__Collection entries__.
+ + + + + + +

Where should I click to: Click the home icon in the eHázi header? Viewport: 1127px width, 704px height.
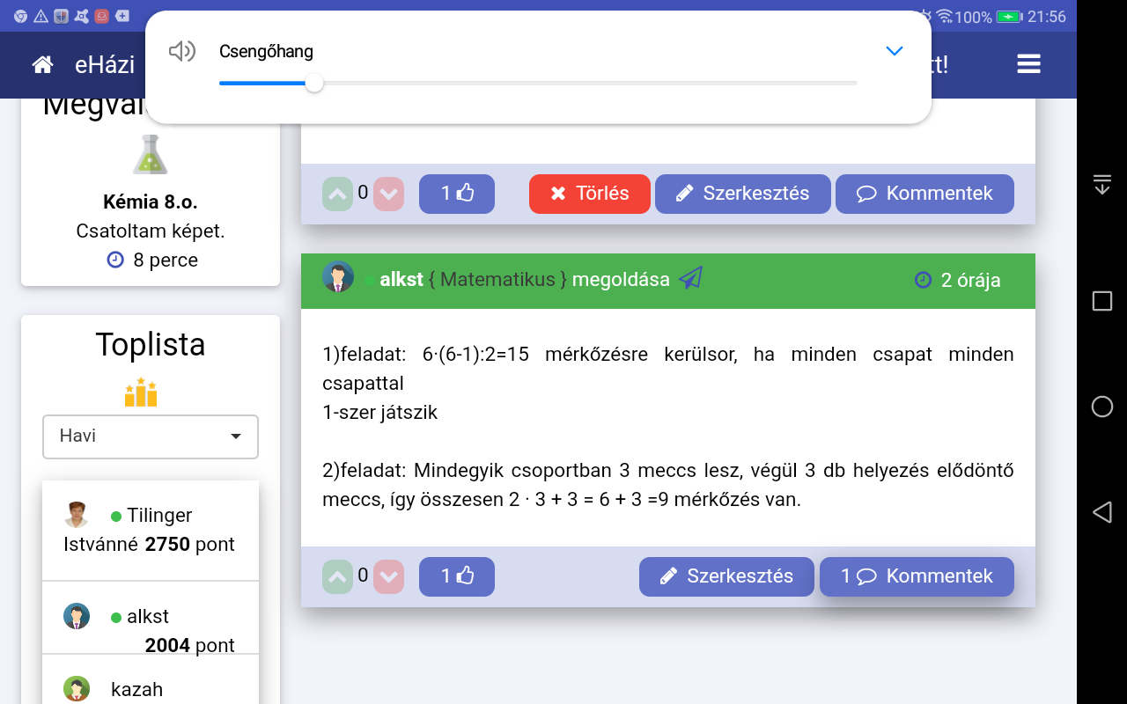42,64
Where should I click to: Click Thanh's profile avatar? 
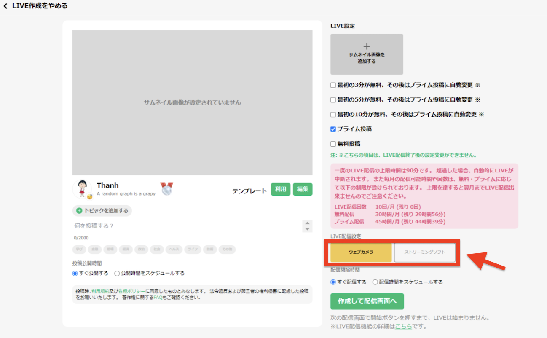(82, 189)
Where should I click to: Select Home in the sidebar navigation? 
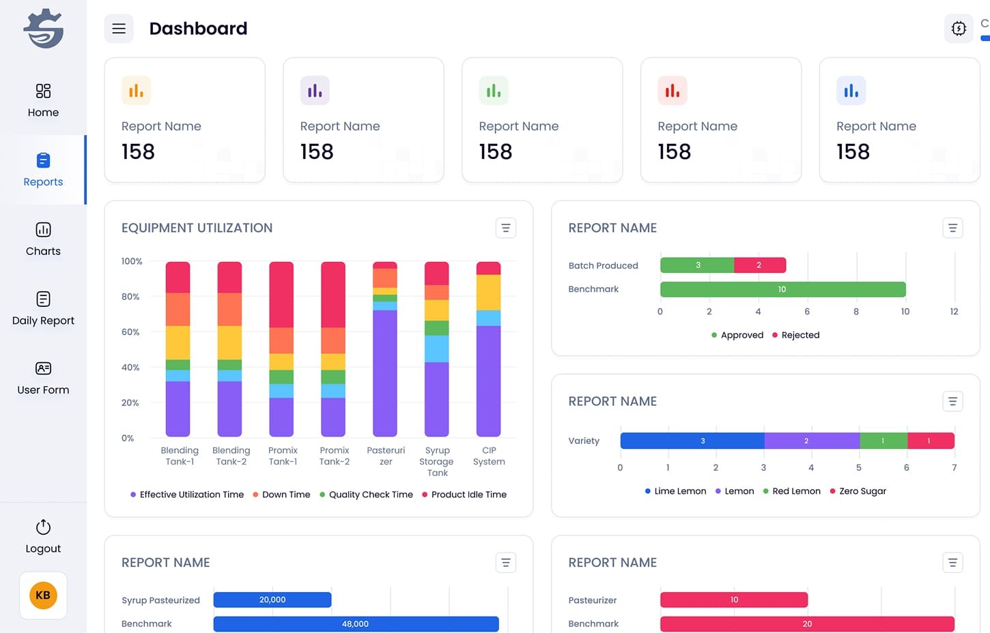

+ + + + + + +

Any pictures above are to be left out. Retype the rest of the records exactly.

__Output__.
Where should I click to: Click the home icon in the eHázi header? Viewport: 1127px width, 704px height.
42,64
Where should I click to: Click Thanh's profile avatar? 
(82, 189)
Where should I click to: Select Home in the sidebar navigation? 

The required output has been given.